Last night in my writer's group, I was asked to give the devotion. While this was written toward writers, it applies to all of us. As a Christ followers, we're all charged to tell our stories—to share our testimonies of God's love.


I’m not an orderly writer with a detailed outline of how my story will flow. I’m a pantser.


While I do have an idea where I want the story to go—a target destination and key points I want to address—the storyline always takes on a life of its own. Characters appear and say things I’d never thought about. Things unfold that I didn’t see coming. And sometimes the Lord will use my own words to reveal things to me, impress a point, encourage me, and even take me to the woodshed.


That happened recently.


My novel is about four childhood friends, now adults, navigating lives that haven’t followed their script. In this particular scene, three of the characters are present and talking about how the Lord had radically broken strongholds in one character’s life.


That’s when another character references a term that—up until a few years ago at writer’s conference—I’d never heard of. On one of the powerpoint slides, the speaker referenced Kintsugi: the ancient Japanese art of repairing broken pottery with gold.


I hadn’t thought much about the term—until my character brought it up.


And I began to think about how God has taken the broken parts of my life—often parts I didn’t even realize were broken—and bound all the pieces back together—and filled—is filling the cracks with Himself. He’s poured Himself into my fears, losses, and disappointments, and sealed them with His goodness—His glorious, radiant gold. And those precious flaws? They’re my transformation story.

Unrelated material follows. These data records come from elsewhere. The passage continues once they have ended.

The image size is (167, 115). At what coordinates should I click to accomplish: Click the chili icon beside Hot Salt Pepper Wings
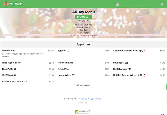pyautogui.click(x=145, y=75)
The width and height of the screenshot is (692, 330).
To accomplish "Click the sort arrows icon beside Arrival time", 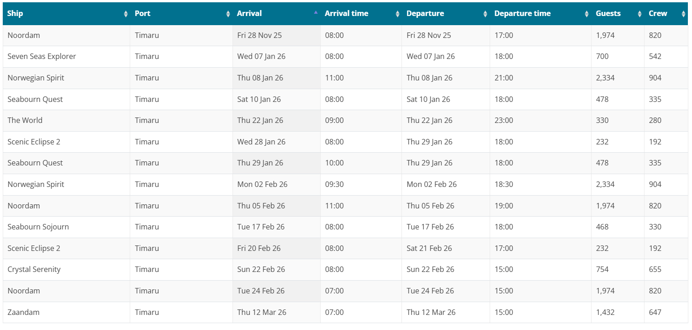I will coord(397,14).
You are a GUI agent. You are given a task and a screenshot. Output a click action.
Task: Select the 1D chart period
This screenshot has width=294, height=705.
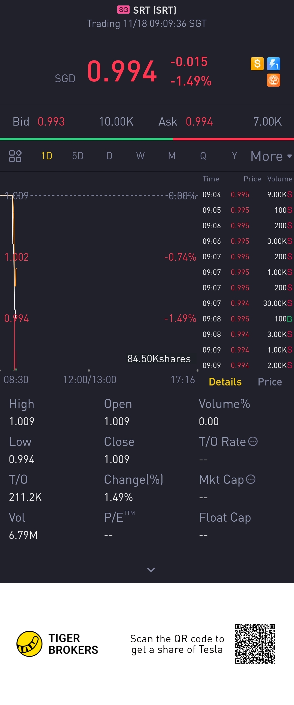(x=47, y=156)
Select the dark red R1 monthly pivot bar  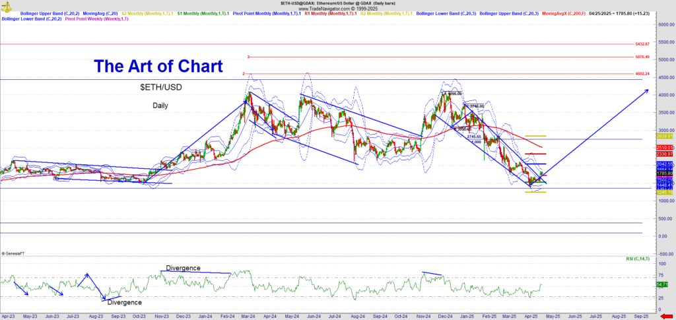tap(534, 154)

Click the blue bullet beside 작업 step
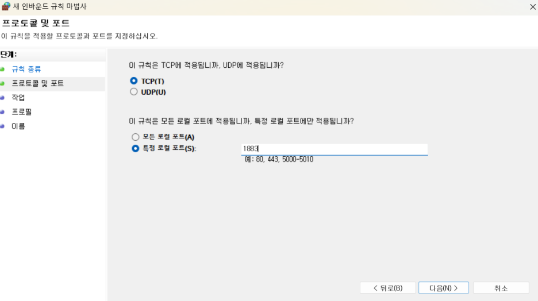[x=2, y=98]
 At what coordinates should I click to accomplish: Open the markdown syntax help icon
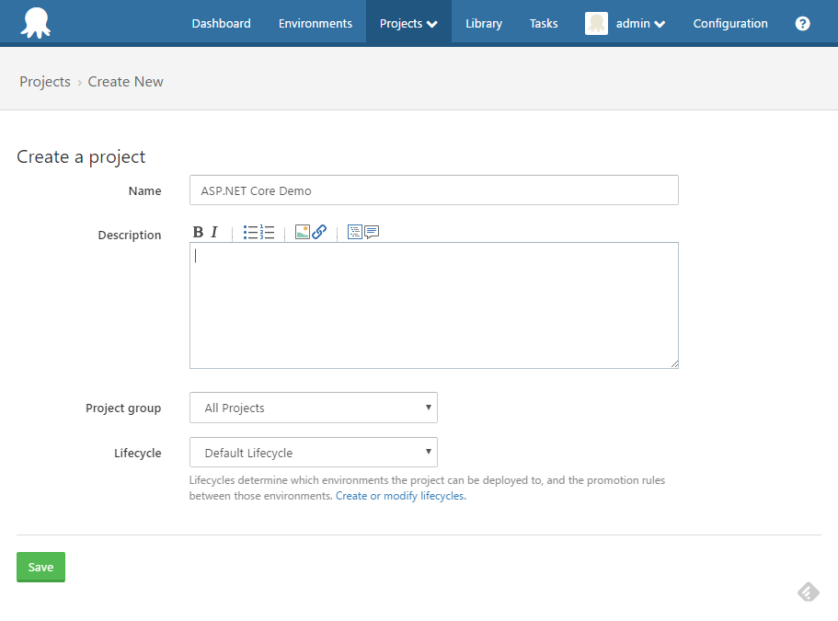click(354, 232)
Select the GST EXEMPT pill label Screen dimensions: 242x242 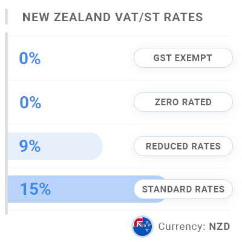183,58
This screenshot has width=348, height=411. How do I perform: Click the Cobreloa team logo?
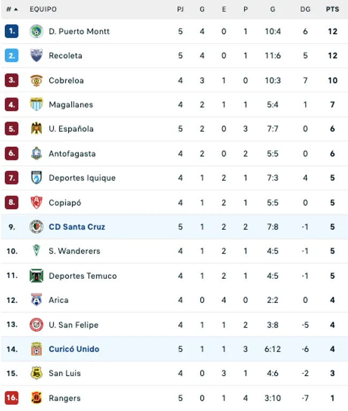[36, 80]
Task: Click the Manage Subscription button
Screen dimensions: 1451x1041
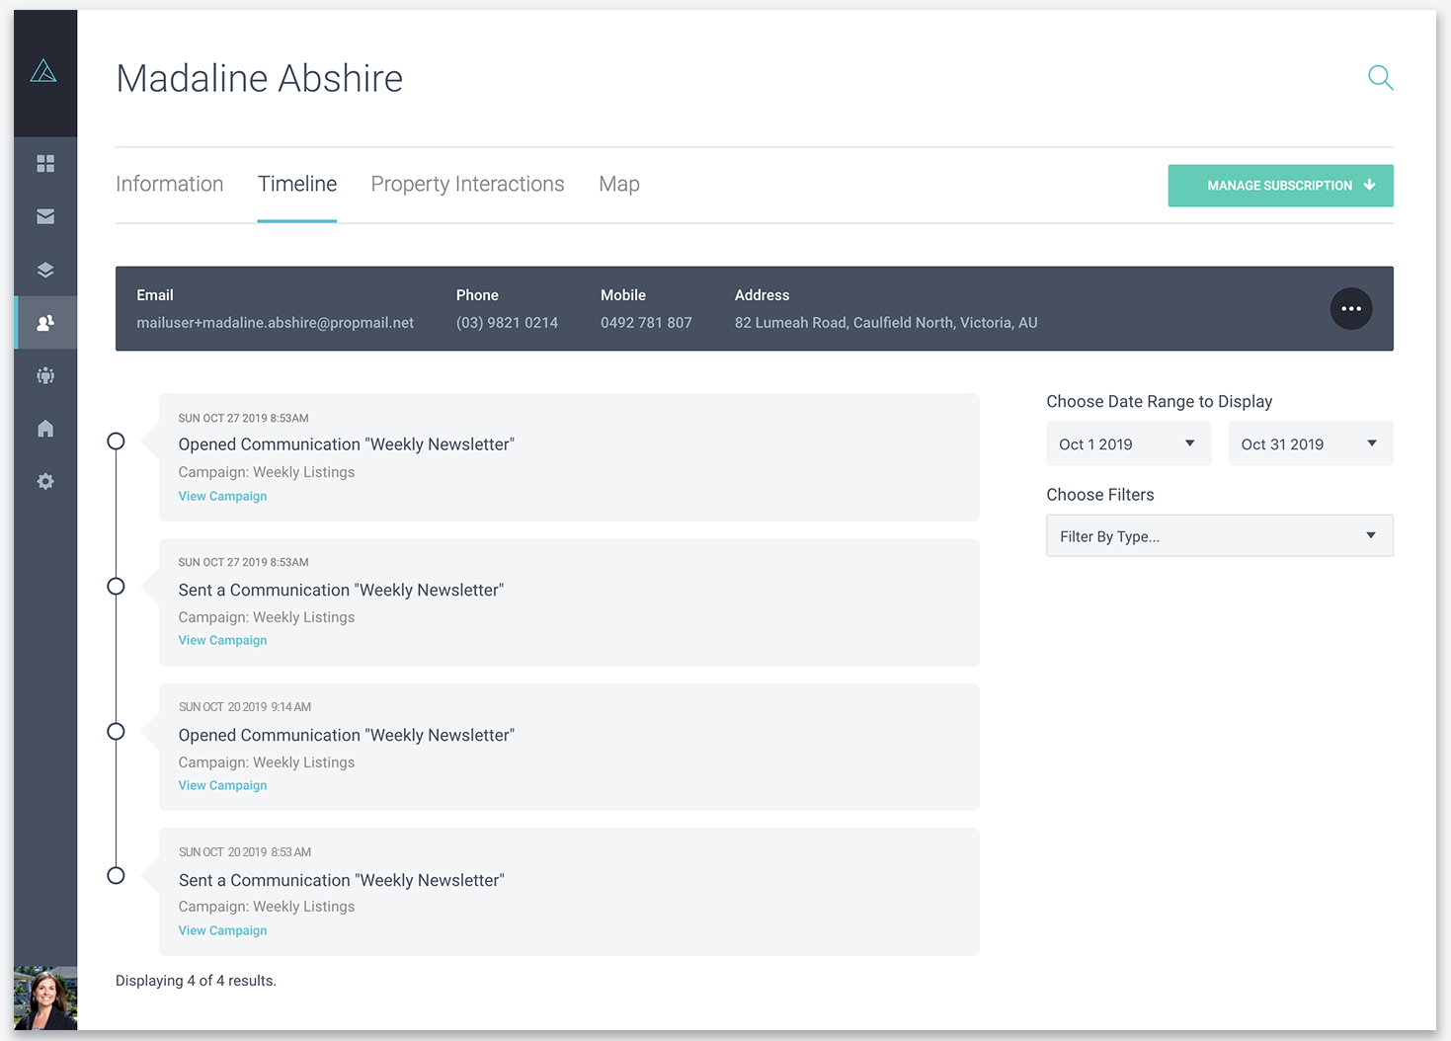Action: click(1280, 186)
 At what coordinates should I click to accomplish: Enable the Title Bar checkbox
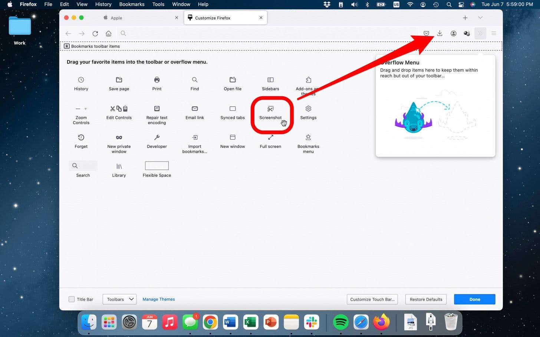[72, 299]
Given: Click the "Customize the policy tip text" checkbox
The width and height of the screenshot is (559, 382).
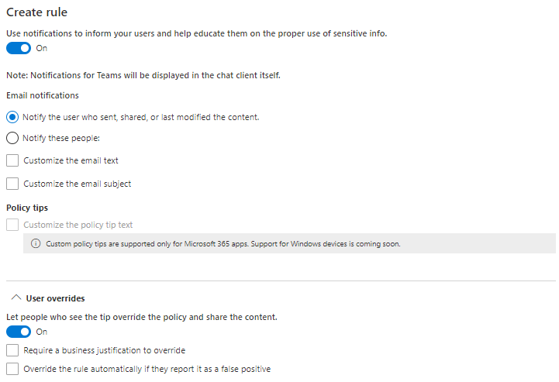Looking at the screenshot, I should pyautogui.click(x=12, y=225).
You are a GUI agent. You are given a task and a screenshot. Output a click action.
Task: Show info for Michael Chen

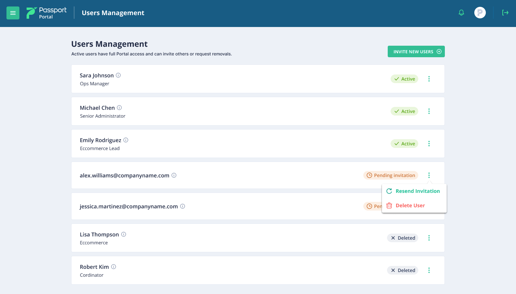tap(119, 108)
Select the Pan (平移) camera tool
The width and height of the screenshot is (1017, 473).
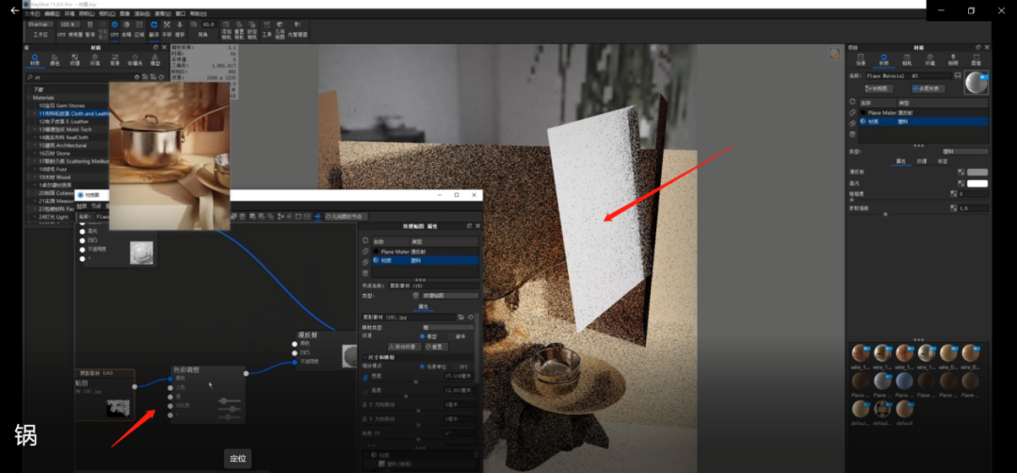coord(167,25)
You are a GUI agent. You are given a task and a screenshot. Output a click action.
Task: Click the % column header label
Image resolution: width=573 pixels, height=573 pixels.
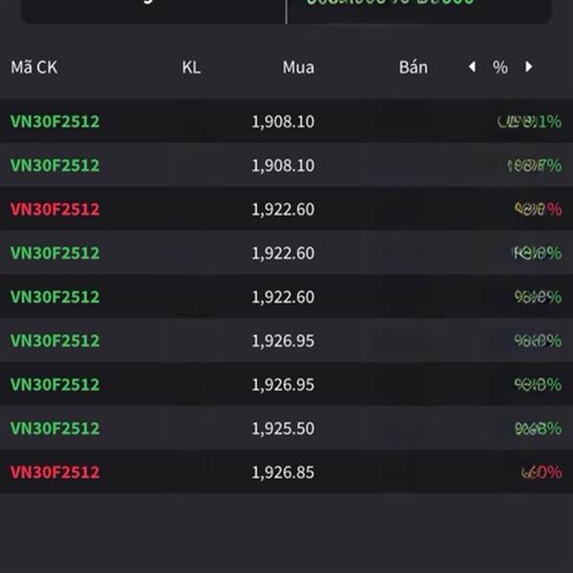click(x=499, y=67)
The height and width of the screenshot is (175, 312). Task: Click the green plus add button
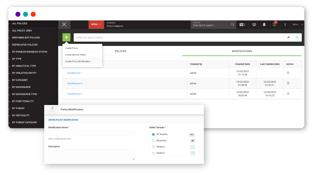[x=66, y=38]
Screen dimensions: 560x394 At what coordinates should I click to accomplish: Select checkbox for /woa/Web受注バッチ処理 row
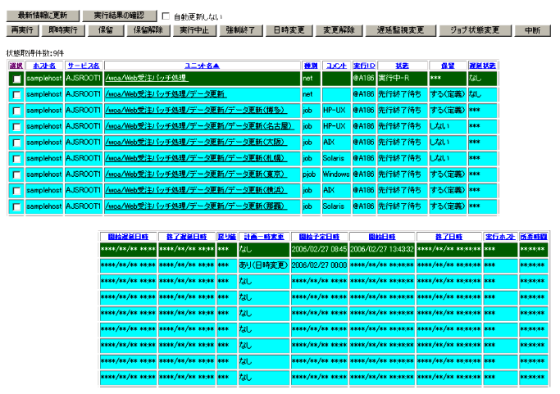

And tt’s our transformation story we’re called to tell…through our instructional non-fiction writings, our fictional characters and storylines, our heartfelt poetry, our transparent essays, and our truth-telling Bible studies.


Repeatedly in Scripture, we’re told to testify—to share our testimony—our stories.


In Mark 5:19, Jesus told the demon-possessed man that He’d healed to: “Go home to your people and report to them what great things the Lord has done for you, and how He had mercy on you.”


In Psalm 66:16, the Psalmist calls: Come and hear, all who fear God and I will tell of what He has done for my soul.


David proclaims in Psalm 26:7 all of God’s wonders.


Psalm 71:18 points out that even in the later seasons of life —even when we are old and gray, that we are to declare God’s power and mighty acts to the next generation.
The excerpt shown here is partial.